Reproduce the rows below word for word, starting at the line that contains "is (1239, 2576)." and continuing through the last row. Leave the pictures out of your copy.

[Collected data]
---*---
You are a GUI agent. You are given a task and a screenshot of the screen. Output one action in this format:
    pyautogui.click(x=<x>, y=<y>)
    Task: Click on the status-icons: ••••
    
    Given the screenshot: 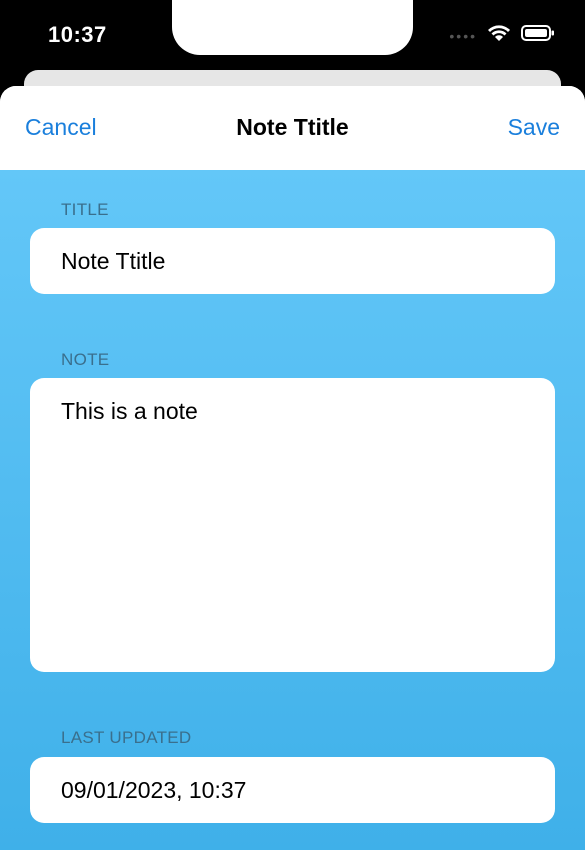 What is the action you would take?
    pyautogui.click(x=502, y=36)
    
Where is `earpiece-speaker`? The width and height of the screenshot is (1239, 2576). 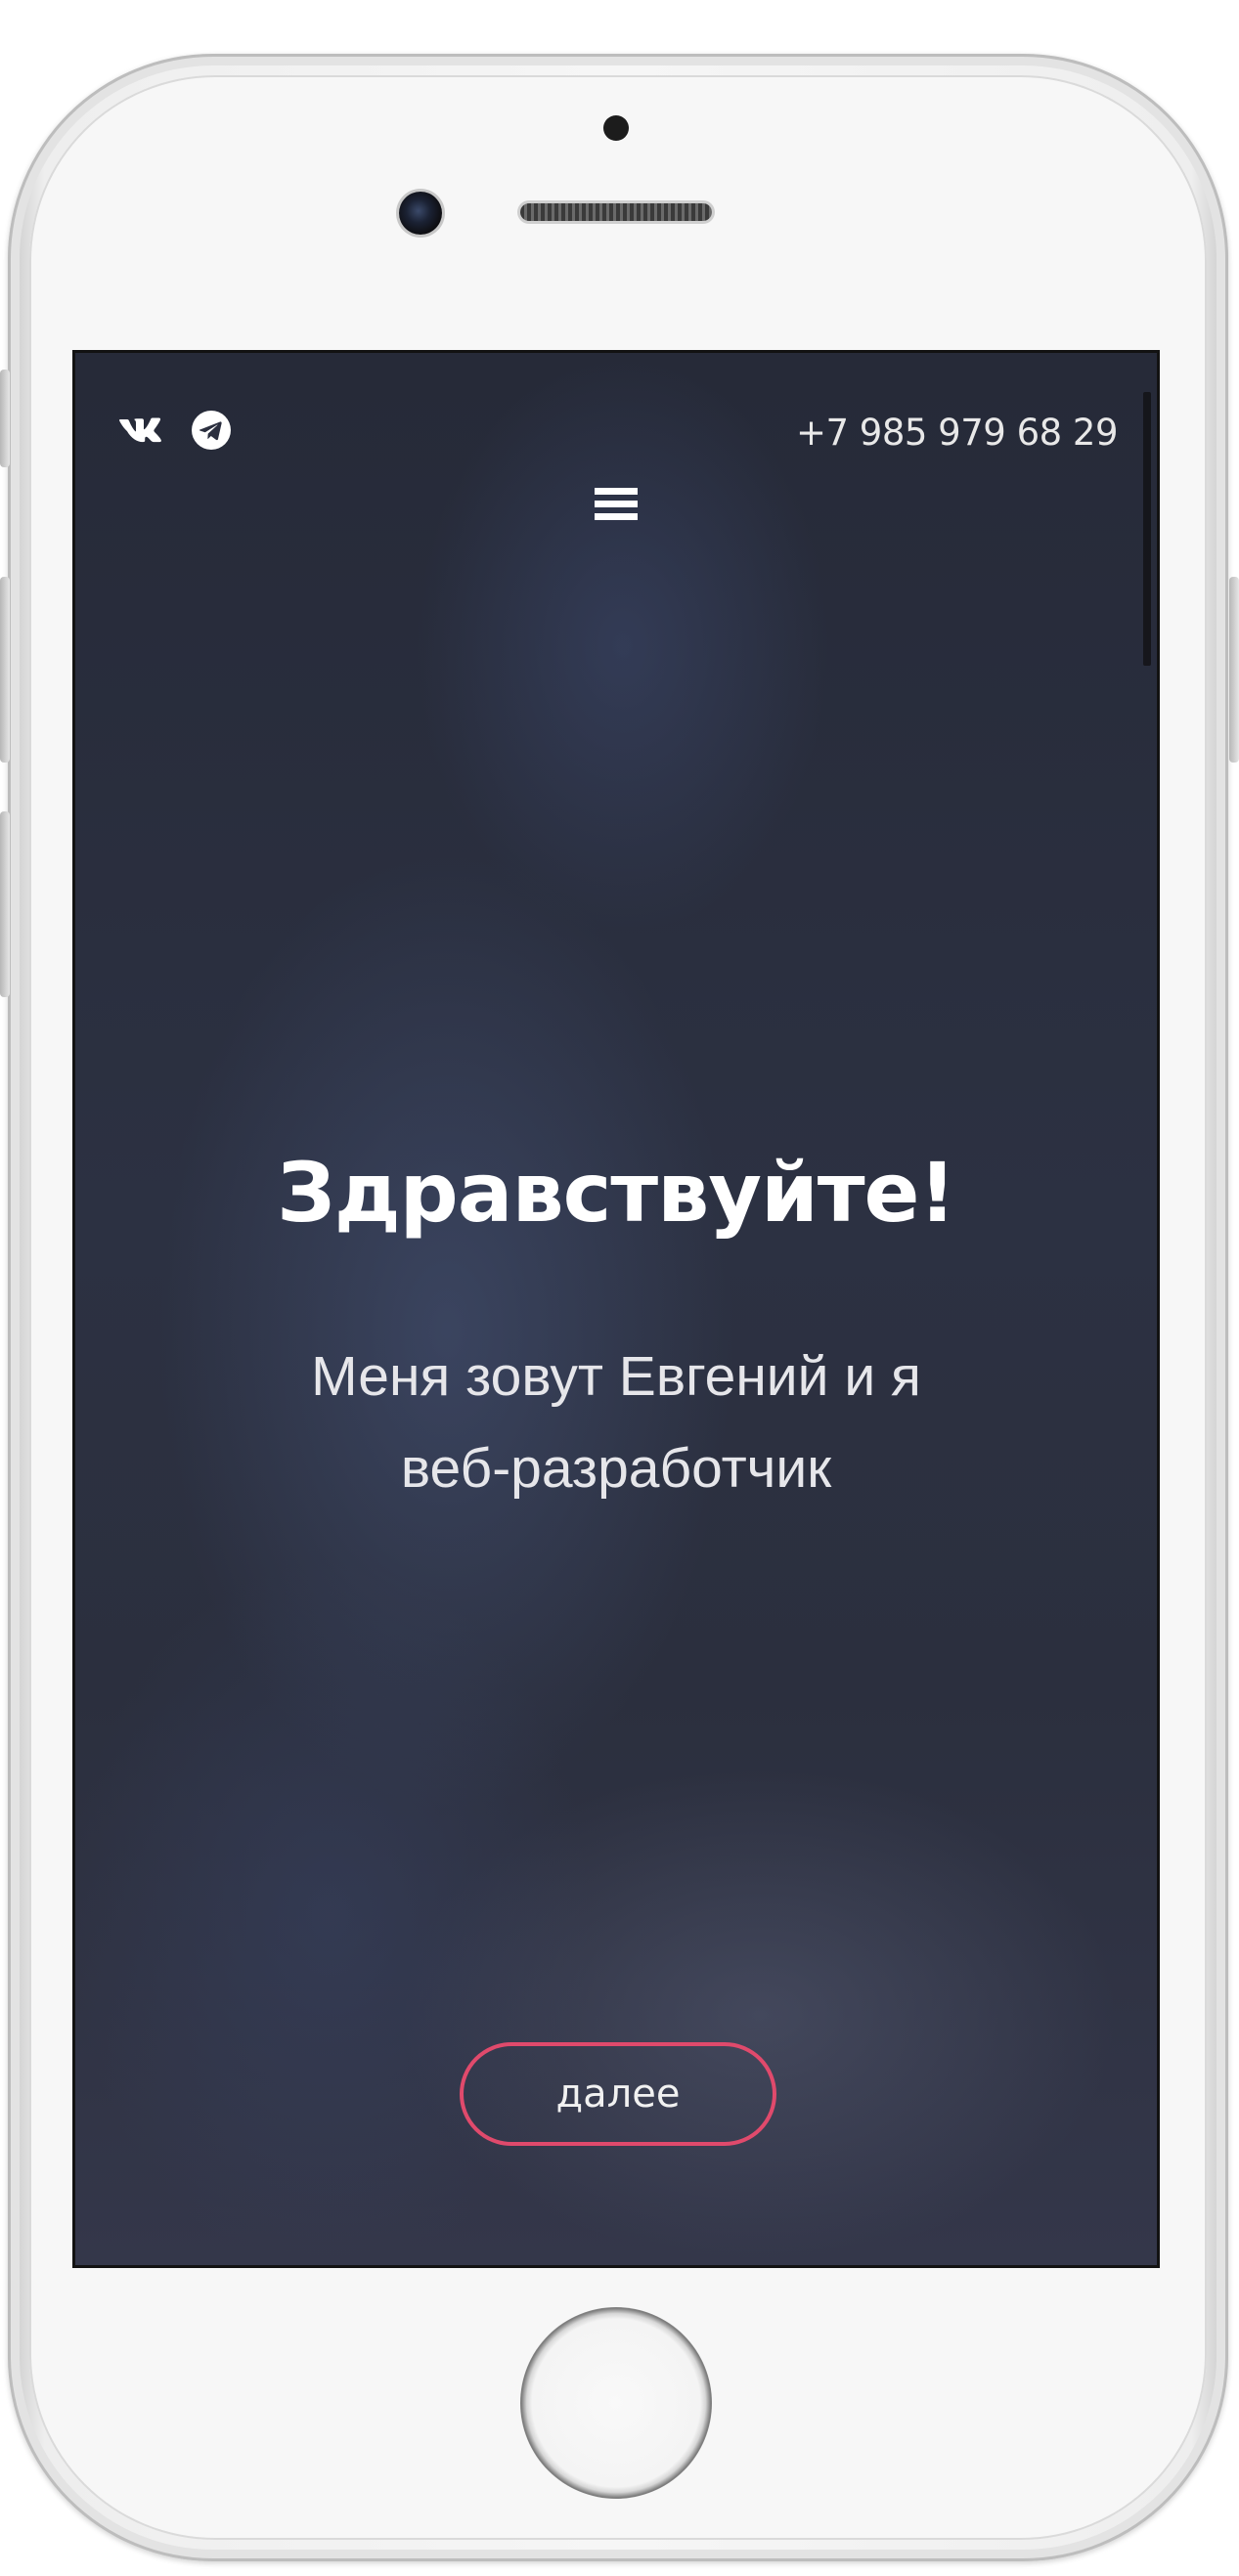
earpiece-speaker is located at coordinates (616, 212).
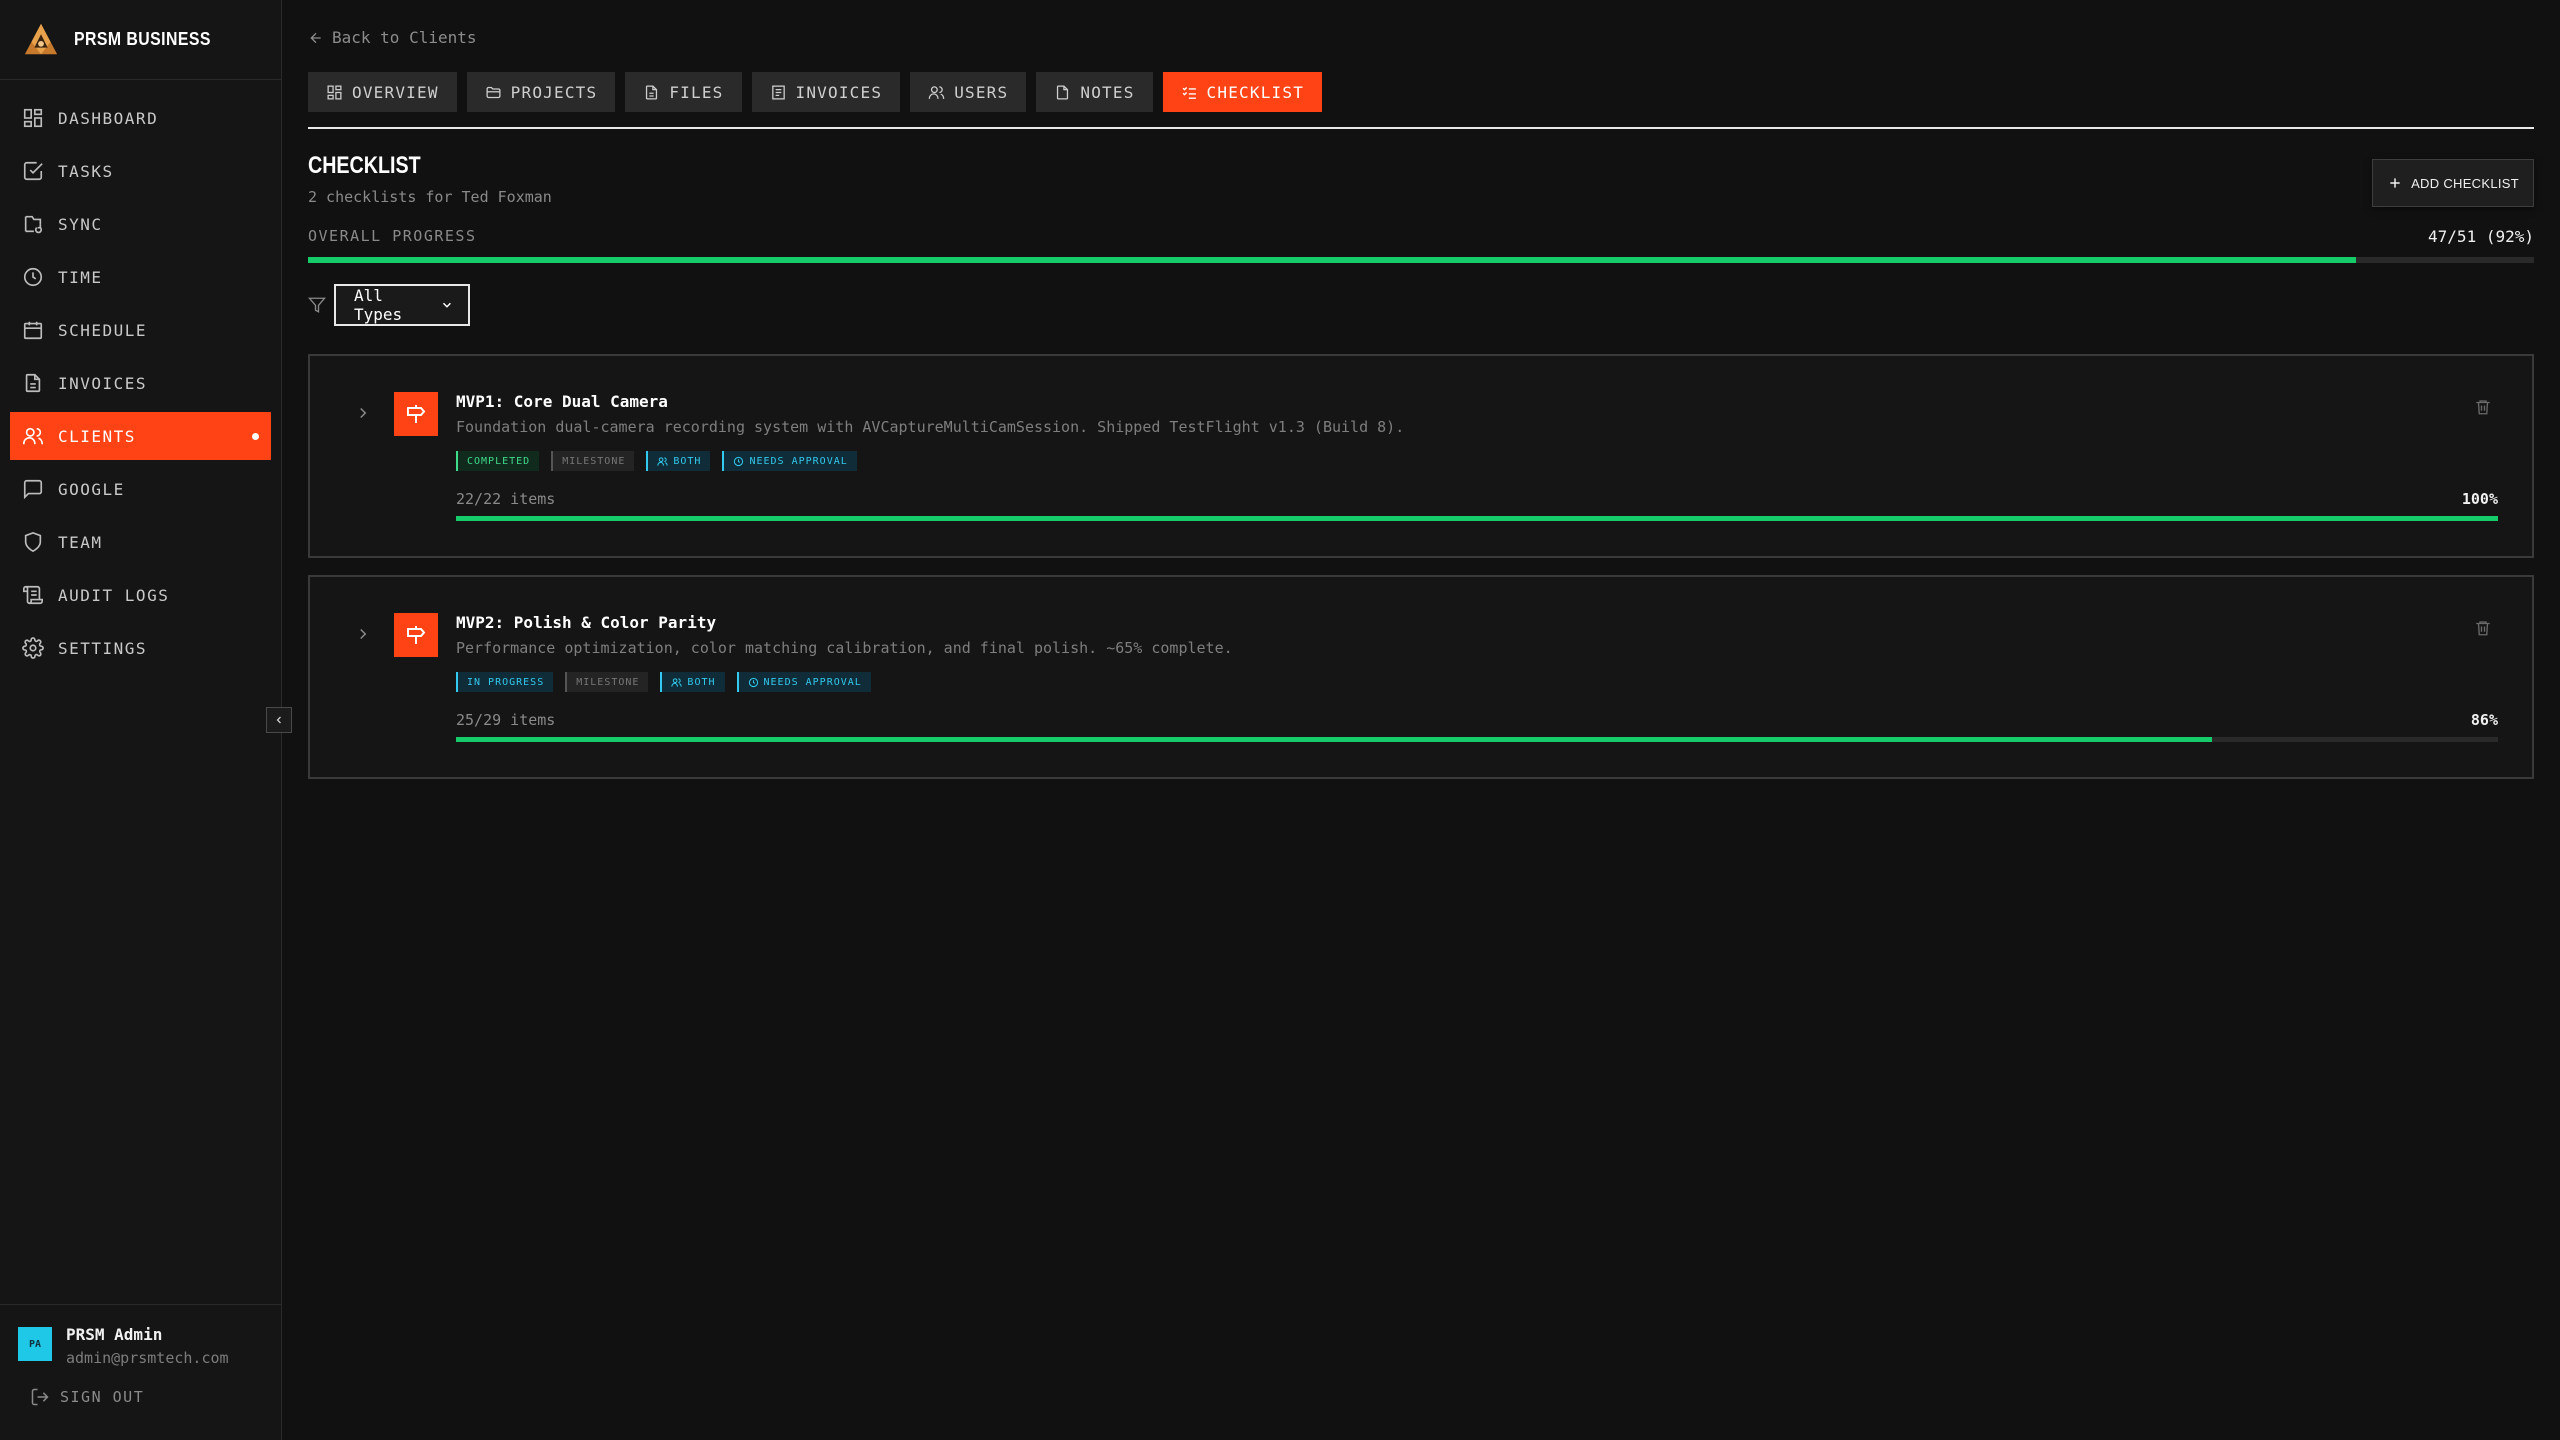  I want to click on sidebar-item-dashboard: DASHBOARD, so click(140, 118).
---*---
◆ Answer to this task
Where is `earpiece-speaker`? The width and height of the screenshot is (1239, 2576). 
earpiece-speaker is located at coordinates (616, 212).
  I want to click on sidebar-item-dashboard: DASHBOARD, so click(140, 118).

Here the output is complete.